§ **TASK TO CARRY OUT**
Where a line of the listing below includes the word "Than", reproduce that line.

====================

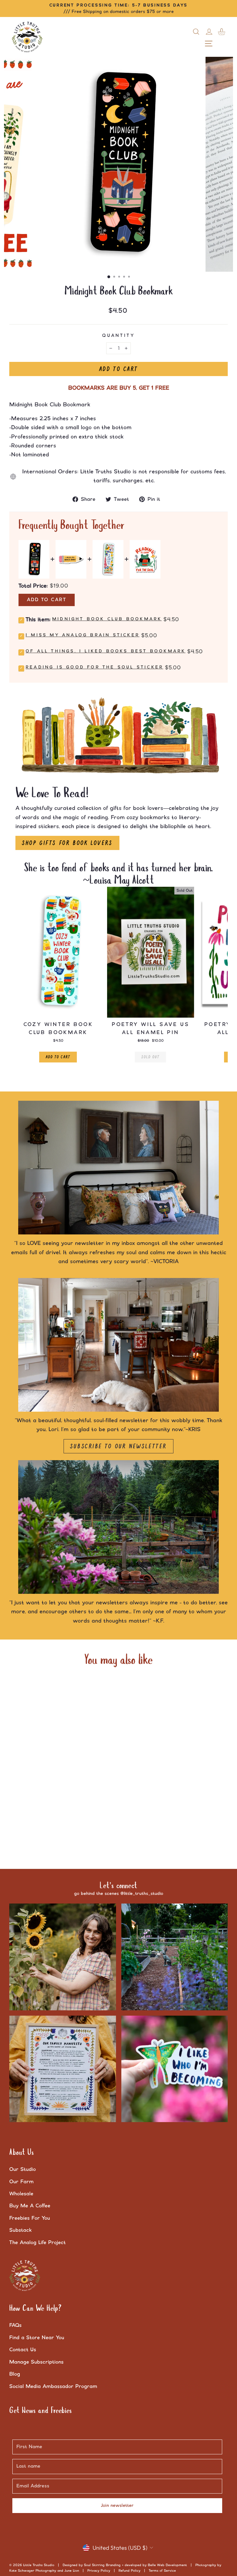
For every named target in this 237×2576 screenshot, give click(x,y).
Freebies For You (29, 2218)
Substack (20, 2230)
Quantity (118, 335)
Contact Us (22, 2349)
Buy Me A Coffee (29, 2205)
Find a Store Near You (36, 2337)
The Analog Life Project (37, 2242)
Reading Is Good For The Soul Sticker (94, 667)
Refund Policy (129, 2570)
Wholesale (21, 2193)
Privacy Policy (98, 2570)
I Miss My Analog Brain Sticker (82, 635)
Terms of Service (162, 2570)
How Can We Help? (35, 2308)
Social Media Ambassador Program (53, 2386)
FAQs (15, 2325)
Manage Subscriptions (36, 2362)
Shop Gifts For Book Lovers (67, 843)
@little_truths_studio (141, 1893)
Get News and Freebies (40, 2410)
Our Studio (22, 2169)
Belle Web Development (167, 2565)
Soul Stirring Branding (102, 2565)
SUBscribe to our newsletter (118, 1446)
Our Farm (21, 2181)
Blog (14, 2374)
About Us (21, 2152)
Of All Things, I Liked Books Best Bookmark (105, 651)
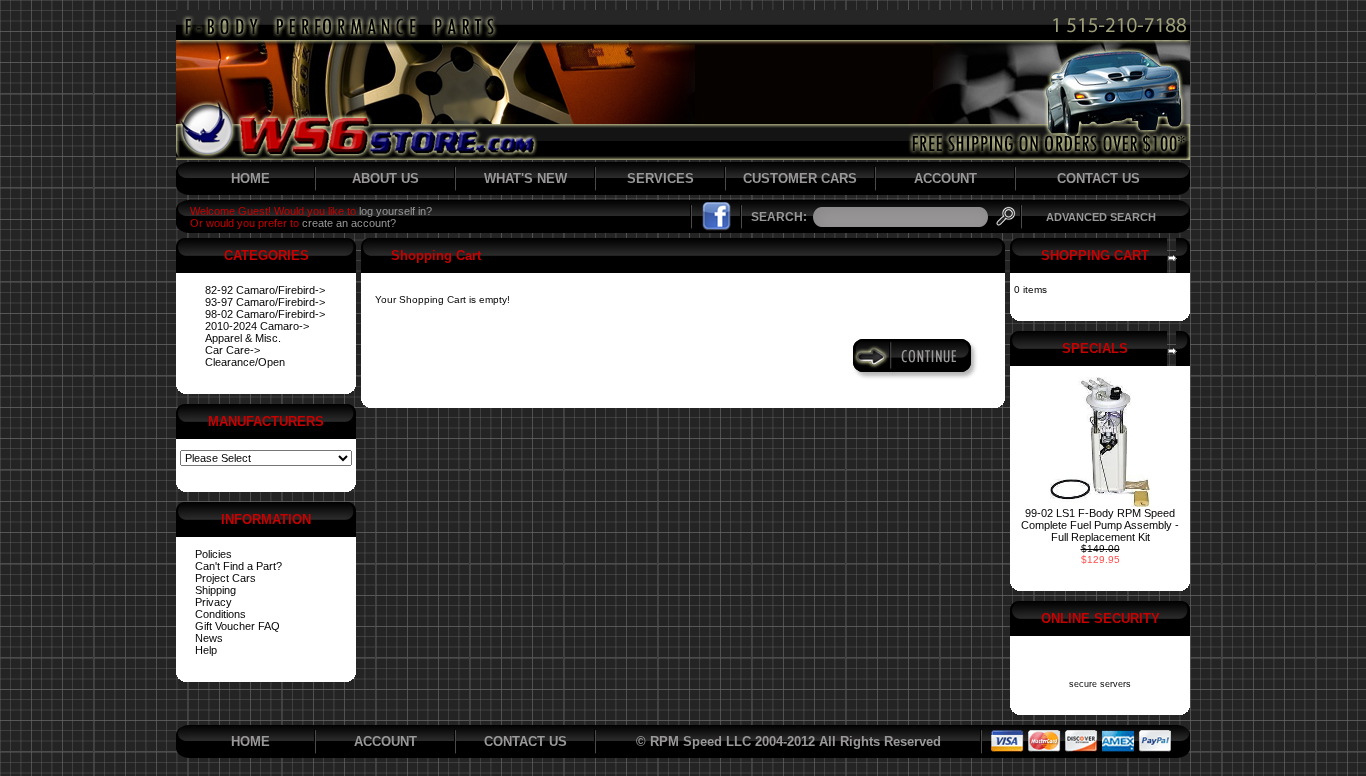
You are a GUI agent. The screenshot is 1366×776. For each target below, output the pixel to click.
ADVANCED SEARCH (1101, 217)
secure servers (1100, 684)
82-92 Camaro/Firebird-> (265, 290)
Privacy (213, 602)
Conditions (220, 614)
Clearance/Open (245, 362)
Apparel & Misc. (243, 338)
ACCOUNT (945, 178)
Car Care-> (232, 350)
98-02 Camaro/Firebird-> (265, 314)
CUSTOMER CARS (800, 178)
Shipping (215, 590)
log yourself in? (395, 211)
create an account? (349, 223)
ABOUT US (385, 178)
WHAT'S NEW (525, 178)
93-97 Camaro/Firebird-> (265, 302)
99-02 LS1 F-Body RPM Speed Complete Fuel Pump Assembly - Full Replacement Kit (1100, 525)
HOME (250, 178)
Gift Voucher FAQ (237, 626)
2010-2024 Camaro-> (257, 326)
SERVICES (660, 178)
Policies (213, 554)
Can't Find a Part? (238, 566)
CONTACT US (1098, 178)
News (209, 638)
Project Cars (225, 578)
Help (206, 650)
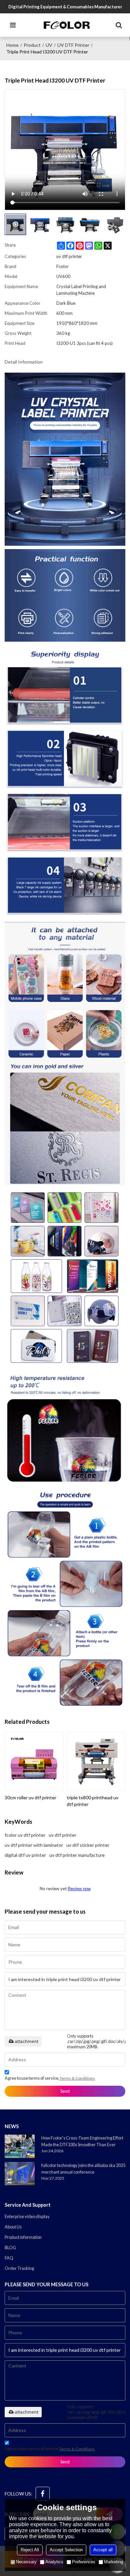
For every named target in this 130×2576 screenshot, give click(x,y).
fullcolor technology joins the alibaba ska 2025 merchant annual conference (83, 2169)
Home (12, 45)
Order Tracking (19, 2268)
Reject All (30, 2549)
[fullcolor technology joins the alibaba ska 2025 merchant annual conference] (20, 2173)
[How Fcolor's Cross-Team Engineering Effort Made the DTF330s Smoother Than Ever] (20, 2146)
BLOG (10, 2247)
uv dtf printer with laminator (34, 1845)
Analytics (54, 2561)
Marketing (113, 2561)
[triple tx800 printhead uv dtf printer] (96, 1761)
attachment (26, 2041)
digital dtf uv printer (25, 1855)
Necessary (26, 2561)
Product (32, 45)
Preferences (83, 2561)
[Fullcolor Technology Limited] (66, 25)
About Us (13, 2226)
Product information (23, 2237)
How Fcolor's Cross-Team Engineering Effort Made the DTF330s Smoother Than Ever (82, 2141)
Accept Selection (66, 2549)
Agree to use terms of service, (50, 2078)
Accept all (103, 2549)
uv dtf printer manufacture (77, 1855)
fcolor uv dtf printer (25, 1835)
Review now (79, 1888)
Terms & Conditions (77, 2078)
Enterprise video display (27, 2216)
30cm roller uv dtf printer (30, 1797)
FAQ (9, 2258)
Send (65, 2091)
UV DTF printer (73, 45)
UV (49, 45)
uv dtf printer (62, 1835)
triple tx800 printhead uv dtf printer (92, 1801)
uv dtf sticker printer (87, 1845)
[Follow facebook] (43, 2494)
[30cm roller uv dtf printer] (34, 1761)
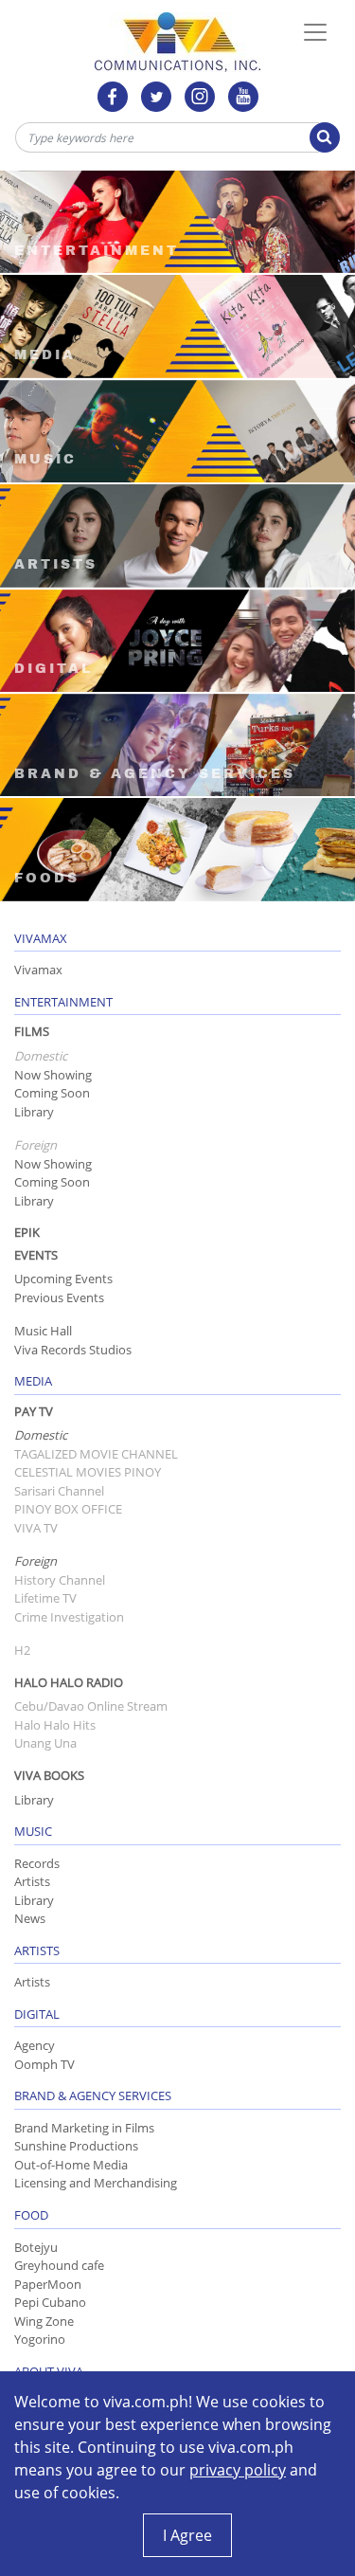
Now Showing (53, 1074)
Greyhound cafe (59, 2265)
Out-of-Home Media (71, 2164)
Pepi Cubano (50, 2302)
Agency (34, 2045)
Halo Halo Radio (68, 1682)
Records (37, 1863)
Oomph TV (44, 2064)
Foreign (35, 1560)
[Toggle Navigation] (315, 32)
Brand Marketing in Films (84, 2127)
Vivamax (38, 969)
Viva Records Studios (73, 1349)
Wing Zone (44, 2321)
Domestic (40, 1434)
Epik (27, 1232)
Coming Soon (52, 1092)
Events (36, 1254)
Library (34, 1111)
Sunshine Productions (76, 2145)
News (29, 1918)
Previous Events (59, 1297)
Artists (32, 1881)
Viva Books (49, 1775)
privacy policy (237, 2469)
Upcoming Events (63, 1278)
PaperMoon (47, 2284)
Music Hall (43, 1330)
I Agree (187, 2535)
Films (31, 1031)
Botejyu (36, 2247)
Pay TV (33, 1411)
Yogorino (39, 2339)
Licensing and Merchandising (95, 2182)
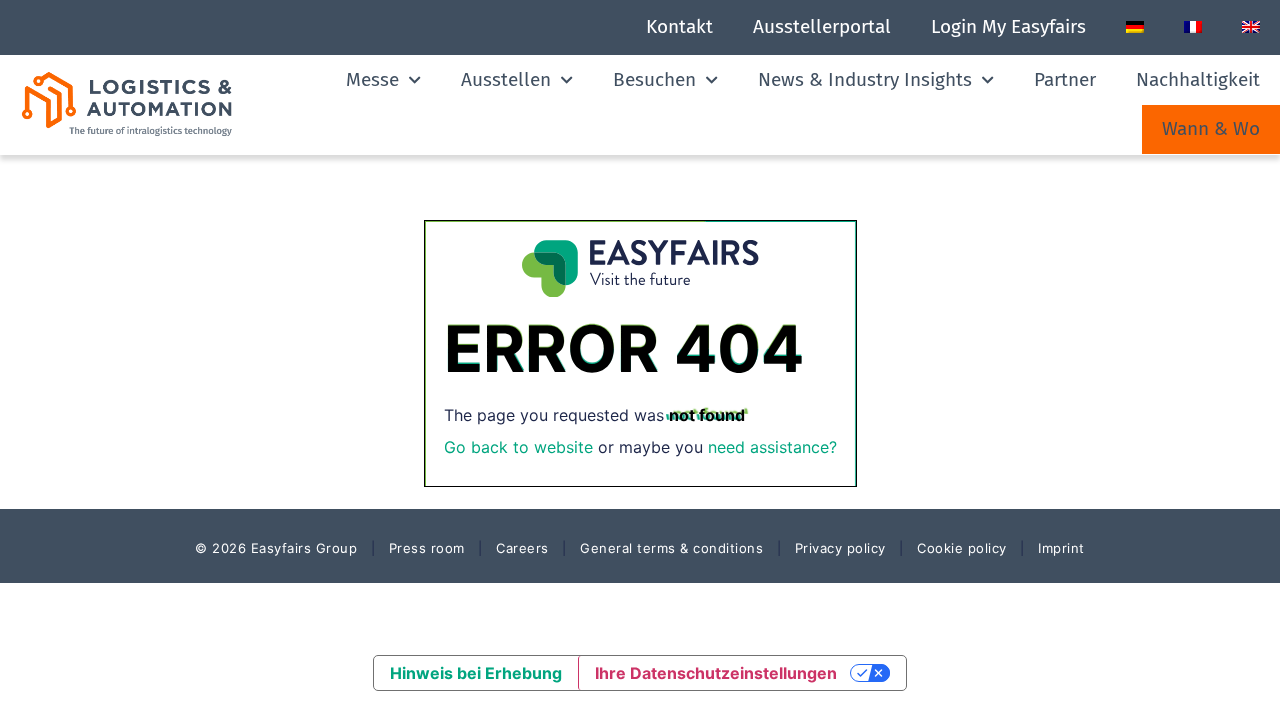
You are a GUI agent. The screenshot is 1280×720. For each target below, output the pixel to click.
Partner (1065, 79)
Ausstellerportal (822, 26)
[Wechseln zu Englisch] (1251, 27)
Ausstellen (506, 79)
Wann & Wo (1211, 128)
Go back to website (518, 447)
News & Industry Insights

====================

§ **TASK ANSWER**
[How Fcolor's Cross-Team Engineering Effort Made the DTF330s Smoother Than Ever] (20, 2146)
How Fcolor's Cross-Team Engineering Effort Made the DTF330s Smoother Than Ever (82, 2141)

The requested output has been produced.